**The problem**
How many lines of the entries below contain the string "model"? State the number alone.

Segment Start: Data shown

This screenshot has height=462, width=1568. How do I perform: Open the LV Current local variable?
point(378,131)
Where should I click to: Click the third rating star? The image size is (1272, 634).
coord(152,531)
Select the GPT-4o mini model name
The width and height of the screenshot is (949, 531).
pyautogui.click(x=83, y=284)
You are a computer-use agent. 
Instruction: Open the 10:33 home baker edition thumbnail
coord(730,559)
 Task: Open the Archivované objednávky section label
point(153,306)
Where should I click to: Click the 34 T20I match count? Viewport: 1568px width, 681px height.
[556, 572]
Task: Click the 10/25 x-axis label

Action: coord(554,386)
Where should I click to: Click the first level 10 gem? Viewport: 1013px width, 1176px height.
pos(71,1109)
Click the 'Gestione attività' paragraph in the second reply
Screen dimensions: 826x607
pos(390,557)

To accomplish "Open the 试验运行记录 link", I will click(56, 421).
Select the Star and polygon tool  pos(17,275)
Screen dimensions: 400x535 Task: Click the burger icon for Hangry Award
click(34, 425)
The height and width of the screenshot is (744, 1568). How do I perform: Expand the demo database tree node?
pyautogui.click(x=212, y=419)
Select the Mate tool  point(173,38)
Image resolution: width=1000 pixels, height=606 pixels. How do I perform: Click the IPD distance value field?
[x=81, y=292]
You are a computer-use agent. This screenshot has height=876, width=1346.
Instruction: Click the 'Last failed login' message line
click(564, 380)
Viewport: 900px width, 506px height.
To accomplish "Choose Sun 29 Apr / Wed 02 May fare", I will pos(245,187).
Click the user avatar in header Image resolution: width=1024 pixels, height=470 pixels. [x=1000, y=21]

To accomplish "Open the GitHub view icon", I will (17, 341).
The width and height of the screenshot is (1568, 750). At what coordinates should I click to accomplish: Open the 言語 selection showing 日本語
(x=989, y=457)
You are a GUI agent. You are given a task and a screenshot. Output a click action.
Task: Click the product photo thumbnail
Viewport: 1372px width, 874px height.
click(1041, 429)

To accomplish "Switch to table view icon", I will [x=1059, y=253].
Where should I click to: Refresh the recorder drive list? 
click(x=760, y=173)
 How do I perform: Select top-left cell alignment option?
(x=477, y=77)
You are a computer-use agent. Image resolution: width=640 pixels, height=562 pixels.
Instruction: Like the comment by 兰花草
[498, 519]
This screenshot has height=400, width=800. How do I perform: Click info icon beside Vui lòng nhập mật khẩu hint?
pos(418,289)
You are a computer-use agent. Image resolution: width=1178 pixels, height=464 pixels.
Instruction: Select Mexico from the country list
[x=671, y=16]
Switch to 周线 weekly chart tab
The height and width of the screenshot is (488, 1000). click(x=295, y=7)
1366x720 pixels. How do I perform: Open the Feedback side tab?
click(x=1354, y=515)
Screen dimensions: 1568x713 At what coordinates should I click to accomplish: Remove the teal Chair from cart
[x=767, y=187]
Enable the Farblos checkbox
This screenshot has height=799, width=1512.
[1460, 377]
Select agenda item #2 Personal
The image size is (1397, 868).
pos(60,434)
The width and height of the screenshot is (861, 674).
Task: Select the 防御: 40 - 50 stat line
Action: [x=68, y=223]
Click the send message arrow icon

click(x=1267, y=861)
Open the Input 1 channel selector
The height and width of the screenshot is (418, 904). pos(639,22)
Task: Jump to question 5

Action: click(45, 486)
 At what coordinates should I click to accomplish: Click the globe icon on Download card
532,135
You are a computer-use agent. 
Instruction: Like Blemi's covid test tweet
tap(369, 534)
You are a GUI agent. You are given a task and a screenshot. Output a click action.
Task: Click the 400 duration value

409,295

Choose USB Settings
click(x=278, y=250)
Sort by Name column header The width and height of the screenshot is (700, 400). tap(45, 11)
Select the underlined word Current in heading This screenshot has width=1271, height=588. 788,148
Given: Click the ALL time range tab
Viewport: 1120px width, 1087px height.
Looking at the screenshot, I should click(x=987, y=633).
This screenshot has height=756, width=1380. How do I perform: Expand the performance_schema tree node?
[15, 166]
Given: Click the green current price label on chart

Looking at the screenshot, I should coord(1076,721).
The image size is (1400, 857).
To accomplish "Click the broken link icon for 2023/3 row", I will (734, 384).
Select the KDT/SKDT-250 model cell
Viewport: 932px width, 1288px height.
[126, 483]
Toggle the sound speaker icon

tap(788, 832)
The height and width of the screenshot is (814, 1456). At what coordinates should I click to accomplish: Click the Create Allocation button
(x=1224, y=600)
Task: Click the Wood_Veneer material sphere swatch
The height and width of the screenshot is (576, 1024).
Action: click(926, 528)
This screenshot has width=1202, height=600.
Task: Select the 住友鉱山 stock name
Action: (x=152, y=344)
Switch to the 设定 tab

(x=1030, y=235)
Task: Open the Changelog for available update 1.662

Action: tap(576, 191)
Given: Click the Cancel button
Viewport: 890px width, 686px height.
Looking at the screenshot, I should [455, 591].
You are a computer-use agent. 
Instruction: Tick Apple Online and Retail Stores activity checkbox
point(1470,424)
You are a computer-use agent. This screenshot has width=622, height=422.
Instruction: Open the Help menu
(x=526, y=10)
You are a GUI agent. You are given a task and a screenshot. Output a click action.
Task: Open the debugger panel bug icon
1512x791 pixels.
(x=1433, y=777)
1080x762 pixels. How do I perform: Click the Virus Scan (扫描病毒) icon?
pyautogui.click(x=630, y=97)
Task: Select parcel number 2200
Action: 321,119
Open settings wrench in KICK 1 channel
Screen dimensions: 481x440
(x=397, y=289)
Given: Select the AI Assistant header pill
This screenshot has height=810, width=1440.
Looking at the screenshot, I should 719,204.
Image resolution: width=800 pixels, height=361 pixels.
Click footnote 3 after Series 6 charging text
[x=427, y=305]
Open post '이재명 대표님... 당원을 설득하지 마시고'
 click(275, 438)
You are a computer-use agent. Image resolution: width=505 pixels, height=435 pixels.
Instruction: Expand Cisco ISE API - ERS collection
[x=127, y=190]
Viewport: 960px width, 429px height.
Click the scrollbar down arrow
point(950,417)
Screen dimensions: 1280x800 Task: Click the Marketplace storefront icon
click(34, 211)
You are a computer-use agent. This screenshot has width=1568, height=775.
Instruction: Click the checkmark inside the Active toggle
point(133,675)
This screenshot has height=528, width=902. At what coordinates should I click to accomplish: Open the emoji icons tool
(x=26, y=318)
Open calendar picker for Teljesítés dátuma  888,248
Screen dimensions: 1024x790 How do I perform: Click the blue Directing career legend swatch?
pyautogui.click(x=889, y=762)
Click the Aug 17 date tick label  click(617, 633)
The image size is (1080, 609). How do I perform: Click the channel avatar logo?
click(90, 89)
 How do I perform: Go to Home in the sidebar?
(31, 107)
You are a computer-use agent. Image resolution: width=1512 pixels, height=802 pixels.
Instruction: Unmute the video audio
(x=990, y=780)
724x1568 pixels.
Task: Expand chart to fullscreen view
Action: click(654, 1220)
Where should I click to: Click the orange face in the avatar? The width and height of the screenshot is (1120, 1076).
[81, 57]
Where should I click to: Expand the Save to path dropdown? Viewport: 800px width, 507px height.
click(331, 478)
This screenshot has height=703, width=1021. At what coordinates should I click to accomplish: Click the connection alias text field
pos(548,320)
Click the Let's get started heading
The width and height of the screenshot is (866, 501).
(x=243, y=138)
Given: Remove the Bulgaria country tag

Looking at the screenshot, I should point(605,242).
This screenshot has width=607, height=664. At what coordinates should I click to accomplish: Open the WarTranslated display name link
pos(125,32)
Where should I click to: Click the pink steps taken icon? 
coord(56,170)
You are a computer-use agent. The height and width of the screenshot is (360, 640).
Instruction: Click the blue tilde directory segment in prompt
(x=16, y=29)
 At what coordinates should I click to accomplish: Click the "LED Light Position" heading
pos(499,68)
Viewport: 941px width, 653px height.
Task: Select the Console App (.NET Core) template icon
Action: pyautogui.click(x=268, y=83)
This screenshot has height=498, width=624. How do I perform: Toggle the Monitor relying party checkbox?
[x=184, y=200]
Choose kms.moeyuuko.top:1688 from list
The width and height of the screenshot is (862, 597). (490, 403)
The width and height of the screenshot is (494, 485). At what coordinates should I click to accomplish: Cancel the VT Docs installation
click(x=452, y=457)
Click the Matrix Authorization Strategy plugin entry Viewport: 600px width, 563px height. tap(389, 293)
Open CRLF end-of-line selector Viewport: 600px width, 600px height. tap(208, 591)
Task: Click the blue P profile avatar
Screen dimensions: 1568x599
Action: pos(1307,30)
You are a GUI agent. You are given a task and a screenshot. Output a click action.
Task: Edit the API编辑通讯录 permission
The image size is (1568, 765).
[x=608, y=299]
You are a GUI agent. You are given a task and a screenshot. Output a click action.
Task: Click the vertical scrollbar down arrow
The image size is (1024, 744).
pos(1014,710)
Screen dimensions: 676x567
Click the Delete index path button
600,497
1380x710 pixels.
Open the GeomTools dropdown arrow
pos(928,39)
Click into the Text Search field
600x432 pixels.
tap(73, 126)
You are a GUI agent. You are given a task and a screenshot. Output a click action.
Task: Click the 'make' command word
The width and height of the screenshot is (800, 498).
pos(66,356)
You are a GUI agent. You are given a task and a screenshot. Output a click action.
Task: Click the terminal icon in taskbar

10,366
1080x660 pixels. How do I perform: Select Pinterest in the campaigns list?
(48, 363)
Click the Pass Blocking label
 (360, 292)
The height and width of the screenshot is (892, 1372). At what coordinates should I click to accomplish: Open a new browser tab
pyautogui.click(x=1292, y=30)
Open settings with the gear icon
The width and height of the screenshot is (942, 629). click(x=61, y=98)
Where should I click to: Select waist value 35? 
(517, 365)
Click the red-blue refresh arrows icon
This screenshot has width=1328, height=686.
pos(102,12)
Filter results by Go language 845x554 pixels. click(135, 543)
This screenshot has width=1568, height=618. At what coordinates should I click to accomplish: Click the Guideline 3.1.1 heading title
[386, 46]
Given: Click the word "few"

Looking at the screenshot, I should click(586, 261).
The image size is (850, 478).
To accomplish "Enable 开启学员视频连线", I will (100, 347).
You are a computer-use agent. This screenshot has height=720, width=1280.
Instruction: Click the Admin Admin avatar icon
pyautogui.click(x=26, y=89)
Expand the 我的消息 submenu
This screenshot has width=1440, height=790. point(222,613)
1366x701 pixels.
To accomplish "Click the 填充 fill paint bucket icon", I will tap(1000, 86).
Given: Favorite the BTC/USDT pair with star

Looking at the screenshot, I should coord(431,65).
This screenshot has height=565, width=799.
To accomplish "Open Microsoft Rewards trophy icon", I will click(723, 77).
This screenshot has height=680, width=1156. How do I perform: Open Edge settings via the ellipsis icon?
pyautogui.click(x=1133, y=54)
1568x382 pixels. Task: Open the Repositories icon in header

Segment End: Data shown

**Exercise result**
2